> **Your task**
Count every line in the entries that holds the word "click". The reply is that count alone.

> **Items listed in a dataset**
╔══

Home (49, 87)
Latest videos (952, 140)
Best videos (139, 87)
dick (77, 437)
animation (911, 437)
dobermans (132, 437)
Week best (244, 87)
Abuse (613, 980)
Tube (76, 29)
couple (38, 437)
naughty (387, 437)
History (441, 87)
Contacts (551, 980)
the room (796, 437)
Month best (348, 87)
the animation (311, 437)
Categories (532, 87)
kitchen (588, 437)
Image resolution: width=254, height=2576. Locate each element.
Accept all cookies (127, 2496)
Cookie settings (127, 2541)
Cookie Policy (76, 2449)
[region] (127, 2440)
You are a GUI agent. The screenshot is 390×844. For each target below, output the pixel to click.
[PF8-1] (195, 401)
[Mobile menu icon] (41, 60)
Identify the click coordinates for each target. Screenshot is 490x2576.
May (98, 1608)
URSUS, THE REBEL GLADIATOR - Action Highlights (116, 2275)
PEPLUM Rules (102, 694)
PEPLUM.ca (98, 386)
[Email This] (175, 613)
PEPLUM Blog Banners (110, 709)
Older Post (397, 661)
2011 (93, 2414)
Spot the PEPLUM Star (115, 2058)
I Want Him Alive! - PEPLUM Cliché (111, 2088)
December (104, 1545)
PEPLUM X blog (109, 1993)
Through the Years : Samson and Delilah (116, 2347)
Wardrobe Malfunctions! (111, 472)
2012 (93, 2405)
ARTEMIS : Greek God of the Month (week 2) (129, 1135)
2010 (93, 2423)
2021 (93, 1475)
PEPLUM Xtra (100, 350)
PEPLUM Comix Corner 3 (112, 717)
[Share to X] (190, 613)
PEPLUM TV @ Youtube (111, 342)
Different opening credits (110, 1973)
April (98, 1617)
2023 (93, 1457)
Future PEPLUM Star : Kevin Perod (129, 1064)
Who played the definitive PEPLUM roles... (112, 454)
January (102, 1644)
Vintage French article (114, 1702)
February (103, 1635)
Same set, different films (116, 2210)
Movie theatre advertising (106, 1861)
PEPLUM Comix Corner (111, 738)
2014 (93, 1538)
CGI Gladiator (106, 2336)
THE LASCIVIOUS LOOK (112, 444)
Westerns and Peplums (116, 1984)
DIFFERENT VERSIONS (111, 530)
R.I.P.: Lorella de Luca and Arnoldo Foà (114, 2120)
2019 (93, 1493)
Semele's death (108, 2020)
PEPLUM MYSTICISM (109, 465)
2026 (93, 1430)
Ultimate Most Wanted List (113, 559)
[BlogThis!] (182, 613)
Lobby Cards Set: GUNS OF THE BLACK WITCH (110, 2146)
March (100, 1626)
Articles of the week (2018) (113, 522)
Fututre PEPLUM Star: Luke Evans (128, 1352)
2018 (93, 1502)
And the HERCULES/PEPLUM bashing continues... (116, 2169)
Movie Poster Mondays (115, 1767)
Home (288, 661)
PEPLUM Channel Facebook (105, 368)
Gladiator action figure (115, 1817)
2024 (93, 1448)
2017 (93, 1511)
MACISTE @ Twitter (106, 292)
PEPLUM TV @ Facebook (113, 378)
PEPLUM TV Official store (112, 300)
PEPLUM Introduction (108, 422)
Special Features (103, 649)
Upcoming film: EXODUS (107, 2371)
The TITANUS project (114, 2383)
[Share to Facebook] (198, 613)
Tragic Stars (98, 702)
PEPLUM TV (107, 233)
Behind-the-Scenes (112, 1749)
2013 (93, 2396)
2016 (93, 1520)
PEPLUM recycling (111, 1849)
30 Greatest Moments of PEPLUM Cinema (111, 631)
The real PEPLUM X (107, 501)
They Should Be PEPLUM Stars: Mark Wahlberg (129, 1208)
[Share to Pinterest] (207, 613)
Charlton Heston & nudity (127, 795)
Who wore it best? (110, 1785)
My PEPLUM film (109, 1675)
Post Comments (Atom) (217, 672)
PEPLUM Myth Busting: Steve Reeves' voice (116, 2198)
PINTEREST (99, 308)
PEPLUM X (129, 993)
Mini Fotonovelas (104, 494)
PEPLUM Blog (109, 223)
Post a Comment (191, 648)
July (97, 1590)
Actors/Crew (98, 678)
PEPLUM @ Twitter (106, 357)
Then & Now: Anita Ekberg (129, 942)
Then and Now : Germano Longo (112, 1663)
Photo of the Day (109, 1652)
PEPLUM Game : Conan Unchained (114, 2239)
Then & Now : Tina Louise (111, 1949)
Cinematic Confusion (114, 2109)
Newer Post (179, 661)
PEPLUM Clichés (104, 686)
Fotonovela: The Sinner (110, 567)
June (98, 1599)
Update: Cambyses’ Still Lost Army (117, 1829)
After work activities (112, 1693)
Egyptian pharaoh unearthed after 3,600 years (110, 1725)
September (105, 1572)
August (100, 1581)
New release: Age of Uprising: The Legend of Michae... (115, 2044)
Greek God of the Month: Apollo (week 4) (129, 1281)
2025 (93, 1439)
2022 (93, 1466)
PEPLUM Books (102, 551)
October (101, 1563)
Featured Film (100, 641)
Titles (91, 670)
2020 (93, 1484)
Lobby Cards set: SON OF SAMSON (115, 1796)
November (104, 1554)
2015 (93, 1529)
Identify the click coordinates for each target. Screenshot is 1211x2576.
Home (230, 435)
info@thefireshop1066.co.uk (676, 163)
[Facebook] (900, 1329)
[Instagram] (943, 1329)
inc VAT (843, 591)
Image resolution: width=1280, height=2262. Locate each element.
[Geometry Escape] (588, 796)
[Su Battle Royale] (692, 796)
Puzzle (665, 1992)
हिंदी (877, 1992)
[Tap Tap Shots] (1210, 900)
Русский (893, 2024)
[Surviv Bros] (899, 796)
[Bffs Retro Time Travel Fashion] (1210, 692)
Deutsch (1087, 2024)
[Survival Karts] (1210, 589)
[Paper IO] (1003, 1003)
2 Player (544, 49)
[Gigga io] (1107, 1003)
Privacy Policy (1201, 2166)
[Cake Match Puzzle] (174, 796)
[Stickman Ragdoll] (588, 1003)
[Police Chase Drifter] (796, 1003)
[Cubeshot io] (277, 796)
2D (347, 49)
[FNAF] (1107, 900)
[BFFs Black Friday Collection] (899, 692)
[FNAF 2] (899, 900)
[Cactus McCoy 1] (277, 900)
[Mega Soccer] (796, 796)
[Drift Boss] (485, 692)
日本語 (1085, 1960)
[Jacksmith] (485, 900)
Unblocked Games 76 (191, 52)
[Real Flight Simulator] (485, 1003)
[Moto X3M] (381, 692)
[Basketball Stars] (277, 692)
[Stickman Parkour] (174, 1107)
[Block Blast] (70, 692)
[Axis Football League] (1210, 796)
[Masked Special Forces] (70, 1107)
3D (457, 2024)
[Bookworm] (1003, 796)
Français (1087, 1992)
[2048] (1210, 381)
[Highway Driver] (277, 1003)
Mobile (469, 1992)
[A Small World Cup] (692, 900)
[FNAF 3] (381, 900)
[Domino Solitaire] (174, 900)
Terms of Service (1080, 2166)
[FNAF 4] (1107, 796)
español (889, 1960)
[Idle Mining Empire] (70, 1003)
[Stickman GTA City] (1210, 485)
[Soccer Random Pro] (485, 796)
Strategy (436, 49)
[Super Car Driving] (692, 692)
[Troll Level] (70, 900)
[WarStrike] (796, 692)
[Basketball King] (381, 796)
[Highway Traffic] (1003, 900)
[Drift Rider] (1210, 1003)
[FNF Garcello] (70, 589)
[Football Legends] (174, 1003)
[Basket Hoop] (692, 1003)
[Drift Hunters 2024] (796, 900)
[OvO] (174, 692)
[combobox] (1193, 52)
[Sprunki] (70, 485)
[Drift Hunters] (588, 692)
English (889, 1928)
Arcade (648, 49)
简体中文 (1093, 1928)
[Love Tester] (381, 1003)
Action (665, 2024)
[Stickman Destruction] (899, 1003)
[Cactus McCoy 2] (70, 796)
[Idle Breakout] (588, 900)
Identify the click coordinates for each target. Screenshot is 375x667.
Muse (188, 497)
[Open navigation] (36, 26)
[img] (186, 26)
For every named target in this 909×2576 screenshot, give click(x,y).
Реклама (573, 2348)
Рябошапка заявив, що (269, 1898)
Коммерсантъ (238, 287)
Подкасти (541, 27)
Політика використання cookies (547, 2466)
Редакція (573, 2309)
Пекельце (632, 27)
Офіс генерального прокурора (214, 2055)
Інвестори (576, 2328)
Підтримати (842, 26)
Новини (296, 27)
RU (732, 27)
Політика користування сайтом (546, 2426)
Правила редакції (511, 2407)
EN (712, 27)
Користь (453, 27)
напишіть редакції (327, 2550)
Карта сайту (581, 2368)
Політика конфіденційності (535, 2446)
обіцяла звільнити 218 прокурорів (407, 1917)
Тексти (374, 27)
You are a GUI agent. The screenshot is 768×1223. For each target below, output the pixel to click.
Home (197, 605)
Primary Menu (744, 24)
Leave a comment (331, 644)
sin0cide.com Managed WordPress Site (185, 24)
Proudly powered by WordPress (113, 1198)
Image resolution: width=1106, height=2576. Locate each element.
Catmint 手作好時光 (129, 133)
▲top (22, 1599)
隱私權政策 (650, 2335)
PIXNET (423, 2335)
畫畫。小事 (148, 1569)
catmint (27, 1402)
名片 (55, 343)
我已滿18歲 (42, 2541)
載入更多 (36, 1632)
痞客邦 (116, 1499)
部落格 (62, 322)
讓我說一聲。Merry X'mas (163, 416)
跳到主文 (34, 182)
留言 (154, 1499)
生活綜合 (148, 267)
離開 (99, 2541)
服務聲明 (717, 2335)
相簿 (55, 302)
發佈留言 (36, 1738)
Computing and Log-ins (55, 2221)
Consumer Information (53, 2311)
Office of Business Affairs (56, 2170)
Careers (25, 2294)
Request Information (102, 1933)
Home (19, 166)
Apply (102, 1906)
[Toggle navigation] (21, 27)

╚══

> **Result for this exercise**
6